Textes philosophiques

Jean Baudrillard                 l'esprit du terrorisme


    Erreur contre terreur – il n'y a plus d'idéologie derrière tout cela. On est désormais loin au-delà de l'idéologie et du politique. L'énergie qui alimente la terreur, aucune idéologie, aucune cause, pas même islamique, ne peut en rendre compte. Ça ne vise même plus à transformer le monde, ça vise (comme les hérésies en leur temps) à le radicaliser par le sacrifice, alors que le système vise à le réaliser par la force.

 Le terrorisme, comme les virus, est partout. Il y a une perfusion mondiale du terrorisme, qui est comme l'ombre portée de tout système de domination, prêt partout à se réveiller comme un agent double. Il n'y a plus de ligne de démarcation qui permette de le cerner, il est au cœur même de cette culture qui le combat, et la fracture visible (et la haine) qui oppose sur le plan mondial les exploités et les sous-développés au monde occidental rejoint secrètement la fracture interne au système dominant. Celui-ci peut faire front à tout antagonisme visible. Mais l'autre, de structure virale – comme si tout appareil de domination sécrétait son antidispositif, son propre ferment de disparition –, contre cette forme de réversion presque automatique de sa propre puissance, le système ne peut rien. Et le terrorisme est l'onde de choc de cette réversion silencieuse.

- **DONNÉES FOURNIES**:
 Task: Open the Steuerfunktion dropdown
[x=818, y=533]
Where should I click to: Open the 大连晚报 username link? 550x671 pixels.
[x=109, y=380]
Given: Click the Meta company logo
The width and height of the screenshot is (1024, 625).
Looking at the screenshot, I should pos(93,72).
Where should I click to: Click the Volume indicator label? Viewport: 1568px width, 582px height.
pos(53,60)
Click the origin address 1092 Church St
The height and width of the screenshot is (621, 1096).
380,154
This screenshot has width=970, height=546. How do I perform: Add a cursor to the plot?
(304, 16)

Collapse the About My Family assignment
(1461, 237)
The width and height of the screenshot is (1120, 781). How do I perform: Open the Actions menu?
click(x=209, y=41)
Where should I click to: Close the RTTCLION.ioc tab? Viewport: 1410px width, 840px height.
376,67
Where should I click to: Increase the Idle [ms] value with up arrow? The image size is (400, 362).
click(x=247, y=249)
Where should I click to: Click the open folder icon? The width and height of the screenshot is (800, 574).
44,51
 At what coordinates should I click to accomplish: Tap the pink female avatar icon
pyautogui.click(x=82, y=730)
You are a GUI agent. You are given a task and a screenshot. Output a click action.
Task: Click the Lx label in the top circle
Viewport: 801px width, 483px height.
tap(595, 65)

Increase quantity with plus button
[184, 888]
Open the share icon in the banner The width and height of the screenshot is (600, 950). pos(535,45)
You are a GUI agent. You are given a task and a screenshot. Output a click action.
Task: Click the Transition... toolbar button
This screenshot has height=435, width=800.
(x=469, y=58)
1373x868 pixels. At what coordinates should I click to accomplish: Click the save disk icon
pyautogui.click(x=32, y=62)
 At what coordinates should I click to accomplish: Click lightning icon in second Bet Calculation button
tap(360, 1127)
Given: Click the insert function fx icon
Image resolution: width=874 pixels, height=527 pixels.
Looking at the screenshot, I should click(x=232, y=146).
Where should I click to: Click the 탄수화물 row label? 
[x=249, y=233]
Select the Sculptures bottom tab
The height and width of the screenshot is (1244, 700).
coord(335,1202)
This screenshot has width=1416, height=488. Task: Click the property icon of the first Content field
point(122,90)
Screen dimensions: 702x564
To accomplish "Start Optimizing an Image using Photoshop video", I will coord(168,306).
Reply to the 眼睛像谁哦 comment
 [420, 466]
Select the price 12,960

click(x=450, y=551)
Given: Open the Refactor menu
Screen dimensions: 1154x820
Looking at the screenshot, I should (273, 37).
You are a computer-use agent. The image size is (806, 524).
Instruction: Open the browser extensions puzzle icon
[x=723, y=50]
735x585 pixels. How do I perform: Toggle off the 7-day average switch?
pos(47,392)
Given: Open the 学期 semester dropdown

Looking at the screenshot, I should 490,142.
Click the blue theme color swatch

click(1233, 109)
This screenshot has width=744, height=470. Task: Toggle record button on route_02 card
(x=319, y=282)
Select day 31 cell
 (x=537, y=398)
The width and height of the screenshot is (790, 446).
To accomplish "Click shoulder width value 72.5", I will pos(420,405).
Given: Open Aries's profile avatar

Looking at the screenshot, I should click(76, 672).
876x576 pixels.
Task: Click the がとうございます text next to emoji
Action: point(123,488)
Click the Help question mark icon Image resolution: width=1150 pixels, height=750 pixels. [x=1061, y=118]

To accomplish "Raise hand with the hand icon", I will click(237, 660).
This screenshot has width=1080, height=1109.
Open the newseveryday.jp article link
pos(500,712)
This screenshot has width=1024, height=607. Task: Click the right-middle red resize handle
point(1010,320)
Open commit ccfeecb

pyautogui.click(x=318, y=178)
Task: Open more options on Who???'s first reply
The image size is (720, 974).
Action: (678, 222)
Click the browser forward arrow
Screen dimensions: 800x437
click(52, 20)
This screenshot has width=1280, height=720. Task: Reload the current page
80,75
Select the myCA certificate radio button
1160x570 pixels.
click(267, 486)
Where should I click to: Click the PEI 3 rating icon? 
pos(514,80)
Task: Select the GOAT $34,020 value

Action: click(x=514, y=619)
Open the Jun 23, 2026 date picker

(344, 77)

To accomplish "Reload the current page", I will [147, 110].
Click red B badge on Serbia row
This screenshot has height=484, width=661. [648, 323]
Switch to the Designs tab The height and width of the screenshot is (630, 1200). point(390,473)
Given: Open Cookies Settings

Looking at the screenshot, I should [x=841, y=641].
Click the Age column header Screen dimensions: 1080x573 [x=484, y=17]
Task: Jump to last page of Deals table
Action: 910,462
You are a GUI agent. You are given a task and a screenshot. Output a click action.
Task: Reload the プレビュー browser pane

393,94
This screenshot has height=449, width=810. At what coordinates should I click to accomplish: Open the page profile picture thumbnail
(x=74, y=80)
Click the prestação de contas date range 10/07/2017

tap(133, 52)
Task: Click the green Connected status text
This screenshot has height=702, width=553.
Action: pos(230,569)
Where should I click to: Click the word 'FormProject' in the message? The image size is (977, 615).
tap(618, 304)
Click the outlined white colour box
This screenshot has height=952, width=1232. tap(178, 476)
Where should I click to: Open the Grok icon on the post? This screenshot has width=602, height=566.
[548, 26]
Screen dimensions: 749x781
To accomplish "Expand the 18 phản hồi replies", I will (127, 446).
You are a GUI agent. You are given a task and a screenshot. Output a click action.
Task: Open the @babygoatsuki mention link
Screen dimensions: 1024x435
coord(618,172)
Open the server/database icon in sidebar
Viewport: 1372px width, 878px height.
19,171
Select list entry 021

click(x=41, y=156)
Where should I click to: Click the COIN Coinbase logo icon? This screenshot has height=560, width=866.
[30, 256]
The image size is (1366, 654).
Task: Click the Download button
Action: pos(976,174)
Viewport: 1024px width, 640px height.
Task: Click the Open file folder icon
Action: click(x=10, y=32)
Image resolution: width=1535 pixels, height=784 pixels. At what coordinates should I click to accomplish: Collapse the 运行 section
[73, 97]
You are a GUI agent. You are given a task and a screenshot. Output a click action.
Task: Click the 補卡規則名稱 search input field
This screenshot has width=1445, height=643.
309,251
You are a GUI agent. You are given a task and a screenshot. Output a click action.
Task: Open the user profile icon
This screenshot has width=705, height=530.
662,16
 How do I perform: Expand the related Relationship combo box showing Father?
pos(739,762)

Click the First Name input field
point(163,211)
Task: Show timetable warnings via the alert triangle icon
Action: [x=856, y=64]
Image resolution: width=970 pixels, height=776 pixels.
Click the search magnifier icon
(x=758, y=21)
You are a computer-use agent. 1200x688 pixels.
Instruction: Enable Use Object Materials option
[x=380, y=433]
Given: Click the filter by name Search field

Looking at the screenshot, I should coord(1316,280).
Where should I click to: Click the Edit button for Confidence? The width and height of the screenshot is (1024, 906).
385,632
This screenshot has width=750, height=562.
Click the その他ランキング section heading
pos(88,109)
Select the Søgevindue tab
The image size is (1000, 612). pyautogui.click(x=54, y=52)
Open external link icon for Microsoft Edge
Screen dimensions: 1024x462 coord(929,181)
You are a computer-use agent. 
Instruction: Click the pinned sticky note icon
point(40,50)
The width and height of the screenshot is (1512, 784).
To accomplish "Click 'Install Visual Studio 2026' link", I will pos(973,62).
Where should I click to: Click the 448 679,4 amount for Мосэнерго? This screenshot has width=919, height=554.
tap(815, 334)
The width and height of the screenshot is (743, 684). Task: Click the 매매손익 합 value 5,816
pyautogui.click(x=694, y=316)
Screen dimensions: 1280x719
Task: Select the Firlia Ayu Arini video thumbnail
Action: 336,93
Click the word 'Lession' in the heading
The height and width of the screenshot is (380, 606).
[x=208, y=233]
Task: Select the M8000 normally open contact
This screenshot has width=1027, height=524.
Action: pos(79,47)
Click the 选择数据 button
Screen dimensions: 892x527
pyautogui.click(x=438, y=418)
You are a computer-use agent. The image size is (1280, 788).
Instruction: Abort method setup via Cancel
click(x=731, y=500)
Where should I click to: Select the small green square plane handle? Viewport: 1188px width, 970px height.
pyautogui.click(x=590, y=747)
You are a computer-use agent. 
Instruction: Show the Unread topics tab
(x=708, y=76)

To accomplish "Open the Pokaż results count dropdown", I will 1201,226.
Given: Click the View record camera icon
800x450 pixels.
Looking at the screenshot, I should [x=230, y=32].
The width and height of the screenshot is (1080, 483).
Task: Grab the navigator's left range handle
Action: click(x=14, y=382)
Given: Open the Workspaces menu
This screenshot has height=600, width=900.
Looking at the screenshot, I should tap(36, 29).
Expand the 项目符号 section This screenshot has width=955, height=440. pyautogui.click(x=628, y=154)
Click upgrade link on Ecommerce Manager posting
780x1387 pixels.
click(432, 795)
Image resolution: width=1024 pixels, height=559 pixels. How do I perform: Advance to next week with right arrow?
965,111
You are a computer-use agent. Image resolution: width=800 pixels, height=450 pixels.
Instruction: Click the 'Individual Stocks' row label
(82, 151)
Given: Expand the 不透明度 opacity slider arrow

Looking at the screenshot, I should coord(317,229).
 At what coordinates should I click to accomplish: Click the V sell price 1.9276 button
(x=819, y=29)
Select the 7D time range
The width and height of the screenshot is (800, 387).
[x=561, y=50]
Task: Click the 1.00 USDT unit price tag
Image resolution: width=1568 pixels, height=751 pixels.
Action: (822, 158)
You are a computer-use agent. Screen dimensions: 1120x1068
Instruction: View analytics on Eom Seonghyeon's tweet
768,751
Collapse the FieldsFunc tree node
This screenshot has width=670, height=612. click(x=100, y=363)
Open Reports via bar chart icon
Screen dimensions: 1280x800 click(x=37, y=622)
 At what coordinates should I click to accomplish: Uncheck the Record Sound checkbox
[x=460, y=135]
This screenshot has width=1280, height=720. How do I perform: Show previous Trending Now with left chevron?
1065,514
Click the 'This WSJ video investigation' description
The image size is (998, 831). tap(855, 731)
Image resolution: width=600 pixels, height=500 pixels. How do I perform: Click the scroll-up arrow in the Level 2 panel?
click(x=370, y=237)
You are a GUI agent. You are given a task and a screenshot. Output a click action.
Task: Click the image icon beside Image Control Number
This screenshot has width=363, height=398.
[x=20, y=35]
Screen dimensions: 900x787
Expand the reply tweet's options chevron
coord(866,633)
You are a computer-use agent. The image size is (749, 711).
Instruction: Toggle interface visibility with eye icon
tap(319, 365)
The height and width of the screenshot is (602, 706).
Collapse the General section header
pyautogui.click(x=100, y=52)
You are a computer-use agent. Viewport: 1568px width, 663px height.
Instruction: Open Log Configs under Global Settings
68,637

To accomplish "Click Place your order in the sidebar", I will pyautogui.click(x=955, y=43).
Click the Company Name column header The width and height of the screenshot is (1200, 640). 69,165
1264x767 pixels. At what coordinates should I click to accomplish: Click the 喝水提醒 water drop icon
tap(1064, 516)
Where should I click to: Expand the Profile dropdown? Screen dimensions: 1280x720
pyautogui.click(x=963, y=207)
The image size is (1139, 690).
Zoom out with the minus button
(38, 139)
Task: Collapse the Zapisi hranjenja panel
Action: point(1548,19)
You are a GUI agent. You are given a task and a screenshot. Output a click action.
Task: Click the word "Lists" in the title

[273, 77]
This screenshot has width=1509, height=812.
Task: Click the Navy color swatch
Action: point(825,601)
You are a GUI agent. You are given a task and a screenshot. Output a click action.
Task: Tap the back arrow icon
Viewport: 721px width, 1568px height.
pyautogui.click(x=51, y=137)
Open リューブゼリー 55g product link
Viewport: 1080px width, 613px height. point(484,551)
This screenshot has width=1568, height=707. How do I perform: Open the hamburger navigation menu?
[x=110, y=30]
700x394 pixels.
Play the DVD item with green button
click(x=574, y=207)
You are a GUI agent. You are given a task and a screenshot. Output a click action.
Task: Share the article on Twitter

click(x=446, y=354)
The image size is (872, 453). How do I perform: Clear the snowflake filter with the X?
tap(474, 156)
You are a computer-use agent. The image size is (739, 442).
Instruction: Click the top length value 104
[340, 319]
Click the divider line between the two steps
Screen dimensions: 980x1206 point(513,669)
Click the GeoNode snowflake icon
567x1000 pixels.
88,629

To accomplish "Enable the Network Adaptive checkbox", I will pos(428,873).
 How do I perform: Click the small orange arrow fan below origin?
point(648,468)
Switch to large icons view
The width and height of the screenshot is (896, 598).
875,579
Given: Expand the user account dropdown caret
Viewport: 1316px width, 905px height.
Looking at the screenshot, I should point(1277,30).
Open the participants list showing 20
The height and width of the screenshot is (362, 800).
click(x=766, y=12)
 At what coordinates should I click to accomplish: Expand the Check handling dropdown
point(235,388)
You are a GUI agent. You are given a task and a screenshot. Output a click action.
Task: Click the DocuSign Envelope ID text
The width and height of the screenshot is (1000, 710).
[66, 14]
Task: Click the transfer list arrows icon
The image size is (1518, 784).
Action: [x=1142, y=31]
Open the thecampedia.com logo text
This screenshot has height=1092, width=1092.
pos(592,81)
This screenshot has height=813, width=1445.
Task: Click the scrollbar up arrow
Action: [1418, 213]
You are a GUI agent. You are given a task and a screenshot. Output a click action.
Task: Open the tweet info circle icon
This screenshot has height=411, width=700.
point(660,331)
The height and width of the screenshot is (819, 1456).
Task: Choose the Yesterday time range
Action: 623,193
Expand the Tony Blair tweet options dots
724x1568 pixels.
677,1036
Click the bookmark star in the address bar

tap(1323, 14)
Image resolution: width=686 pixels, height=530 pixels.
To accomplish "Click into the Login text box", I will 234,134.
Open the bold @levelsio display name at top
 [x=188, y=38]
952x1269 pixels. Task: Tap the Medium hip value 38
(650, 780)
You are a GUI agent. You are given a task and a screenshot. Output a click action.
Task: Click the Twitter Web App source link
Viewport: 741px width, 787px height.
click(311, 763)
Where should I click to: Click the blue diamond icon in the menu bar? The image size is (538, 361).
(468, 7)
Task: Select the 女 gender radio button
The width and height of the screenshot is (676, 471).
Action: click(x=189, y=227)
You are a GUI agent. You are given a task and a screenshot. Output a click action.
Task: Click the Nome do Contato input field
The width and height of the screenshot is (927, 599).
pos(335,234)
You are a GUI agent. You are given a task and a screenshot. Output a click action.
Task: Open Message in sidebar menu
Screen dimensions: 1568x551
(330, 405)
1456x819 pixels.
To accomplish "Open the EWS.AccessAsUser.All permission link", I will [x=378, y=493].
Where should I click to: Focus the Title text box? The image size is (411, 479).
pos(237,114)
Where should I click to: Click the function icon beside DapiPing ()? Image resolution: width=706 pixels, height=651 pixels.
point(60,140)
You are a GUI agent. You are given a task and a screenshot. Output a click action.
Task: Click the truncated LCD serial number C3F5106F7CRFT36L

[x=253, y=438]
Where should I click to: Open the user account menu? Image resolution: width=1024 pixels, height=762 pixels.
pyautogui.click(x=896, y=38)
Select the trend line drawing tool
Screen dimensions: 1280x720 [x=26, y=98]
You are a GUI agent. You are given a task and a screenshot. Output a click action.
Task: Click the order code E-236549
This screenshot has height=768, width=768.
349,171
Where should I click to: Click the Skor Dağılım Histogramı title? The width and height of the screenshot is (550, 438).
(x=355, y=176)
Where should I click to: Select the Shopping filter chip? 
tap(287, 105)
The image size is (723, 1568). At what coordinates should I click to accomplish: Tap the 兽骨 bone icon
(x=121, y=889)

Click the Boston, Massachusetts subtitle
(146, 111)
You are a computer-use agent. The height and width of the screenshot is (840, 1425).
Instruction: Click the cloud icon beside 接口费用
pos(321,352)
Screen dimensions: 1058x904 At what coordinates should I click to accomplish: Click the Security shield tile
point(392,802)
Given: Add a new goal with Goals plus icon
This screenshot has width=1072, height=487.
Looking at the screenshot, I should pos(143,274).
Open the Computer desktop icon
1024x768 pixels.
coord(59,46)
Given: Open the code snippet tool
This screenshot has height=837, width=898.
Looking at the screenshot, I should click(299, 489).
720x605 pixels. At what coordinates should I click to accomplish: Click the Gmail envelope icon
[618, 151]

- **CONSIGNE DE TRAVAIL**: Recopiez fidèlement le passage du texte sur l'esprit du terrorisme qui commence par « Textes philosophiques » et se termine par « par la force. ».

- **RÉPONSE**:
Textes philosophiques

Jean Baudrillard                 l'esprit du terrorisme


    Erreur contre terreur – il n'y a plus d'idéologie derrière tout cela. On est désormais loin au-delà de l'idéologie et du politique. L'énergie qui alimente la terreur, aucune idéologie, aucune cause, pas même islamique, ne peut en rendre compte. Ça ne vise même plus à transformer le monde, ça vise (comme les hérésies en leur temps) à le radicaliser par le sacrifice, alors que le système vise à le réaliser par la force.